In this one, we learn to think about what something means, not just it’s name (a habit I’ve always had) and the problem of not using the names (a problem I’ve always had…). A brief trip past the importance of curiosity, on the way to realizing that it’s the unknown bits that matter.

A brief tour of subatomics. Still not ‘settled science’ in that every few years comes another surprise:

Then you find out there can be an infinite number of ‘parts’ inside a proton… and some of the rules we thought were needed are not needed. And maybe at the very macro level some of the laws don’t work well either. So, do the laws of physics evolve over time? And do Quasars give us a clue?

And if it’s all that unclear at the basic level, how do we really “know” what’s going on at the macro level?

Does a focus on “Finding what’s right” limit your ability? Does a new point of view bring the most benefit? Is it best to have an open mind so that those ‘new ideas’ can help you?
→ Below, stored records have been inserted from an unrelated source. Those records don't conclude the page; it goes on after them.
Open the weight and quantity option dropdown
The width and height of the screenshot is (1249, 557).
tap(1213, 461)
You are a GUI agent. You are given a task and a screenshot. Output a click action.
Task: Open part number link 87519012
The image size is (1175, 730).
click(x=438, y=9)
And is it essential to appreciate the mystery of being in a ‘new’ place of discovery?

FWIW, I think the “Ah Hah!” moment comes when the Right Brain talks to the Left Brain and presents it’s answer…
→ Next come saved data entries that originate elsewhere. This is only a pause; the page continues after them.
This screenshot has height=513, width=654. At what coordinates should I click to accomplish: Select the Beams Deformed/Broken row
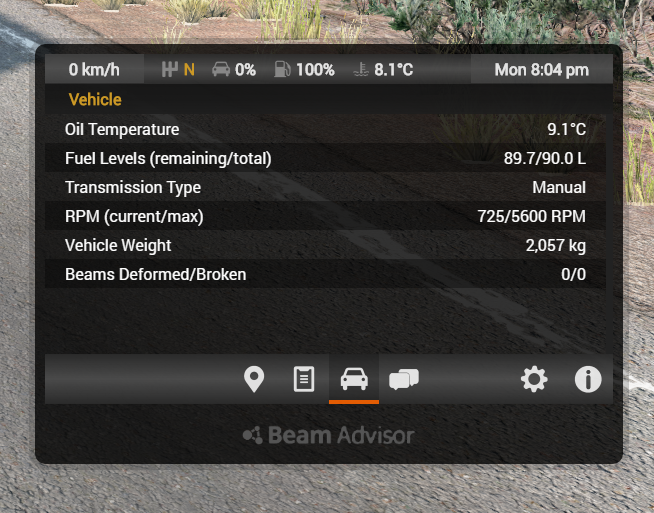[325, 274]
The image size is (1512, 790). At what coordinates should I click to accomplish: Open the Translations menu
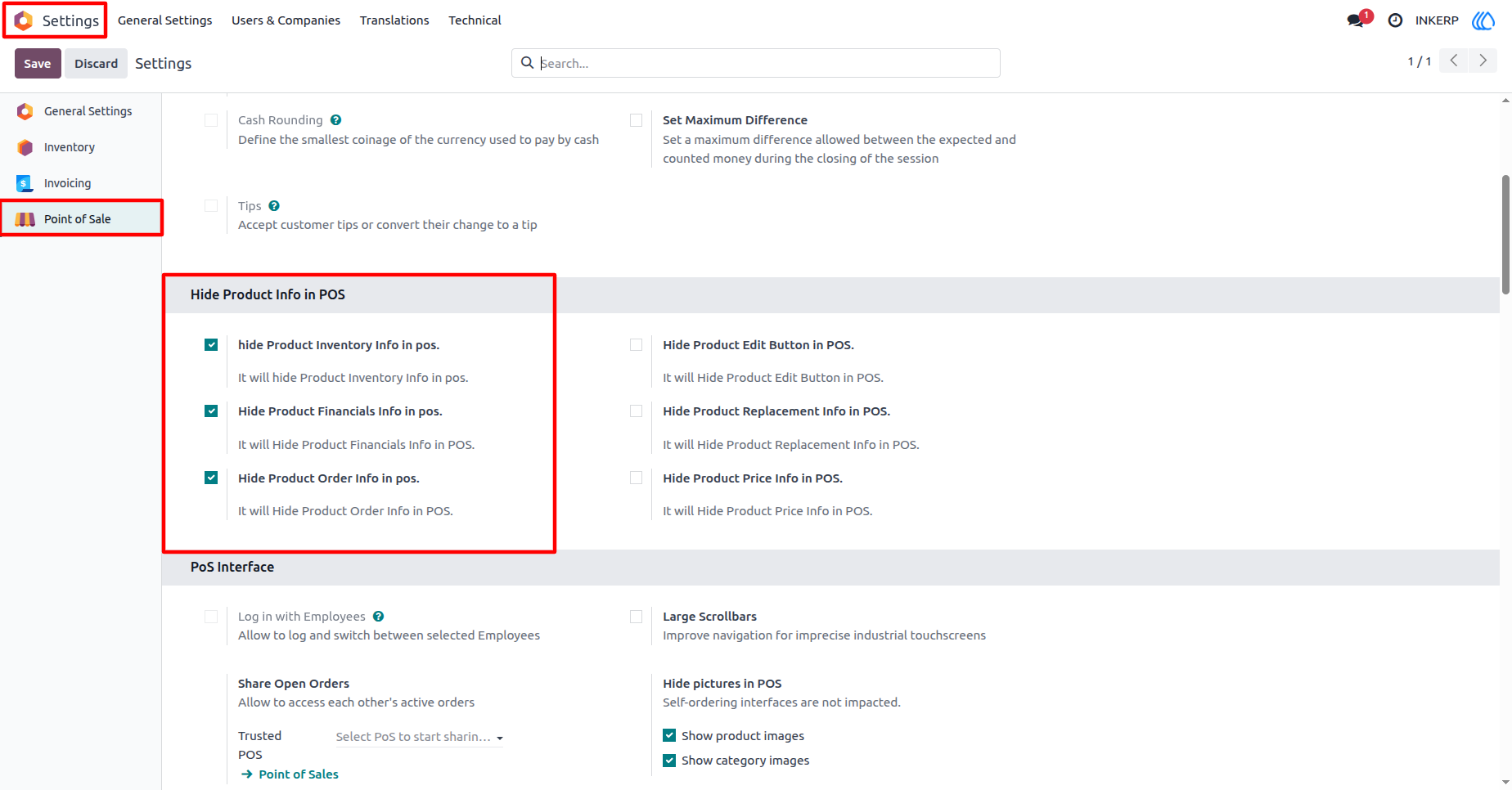[394, 20]
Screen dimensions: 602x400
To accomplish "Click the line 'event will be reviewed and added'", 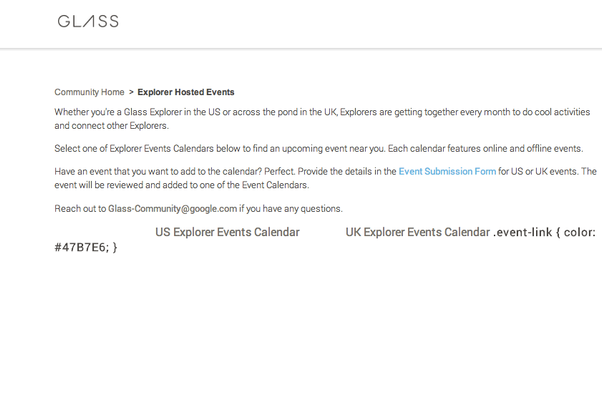I will coord(182,185).
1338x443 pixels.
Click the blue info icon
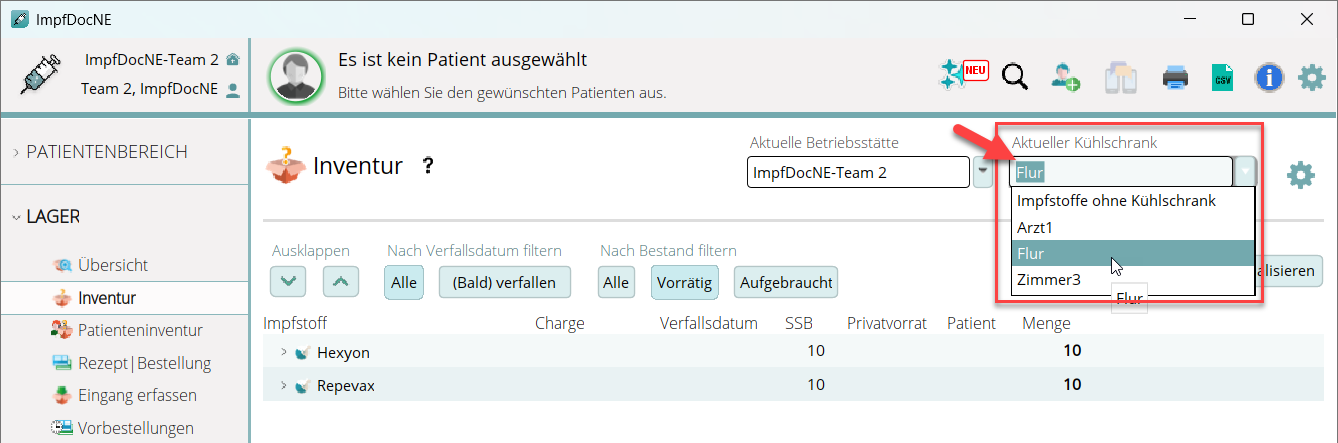[1269, 77]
But then again, we live in an incredibly complicated place, and yet we sort this out. Somehow. Maybe.

Even though we don’t really sense most of what is happening around us. But maybe that’s a good thing, lest we be overwhelmed and end up knowing nothing.

And it’s all in a single wave function (that we sometimes think of as made of particles, but it isn’t, execpt when it is…) Somehow our eyes can sample that wave function and our brains can make sense of it. But is it reality? Or just a shadow of the reality?

If one bug thinks it understands everything because the other bugs think the same thing, isn’t it really rather silly to hang reality on that belief?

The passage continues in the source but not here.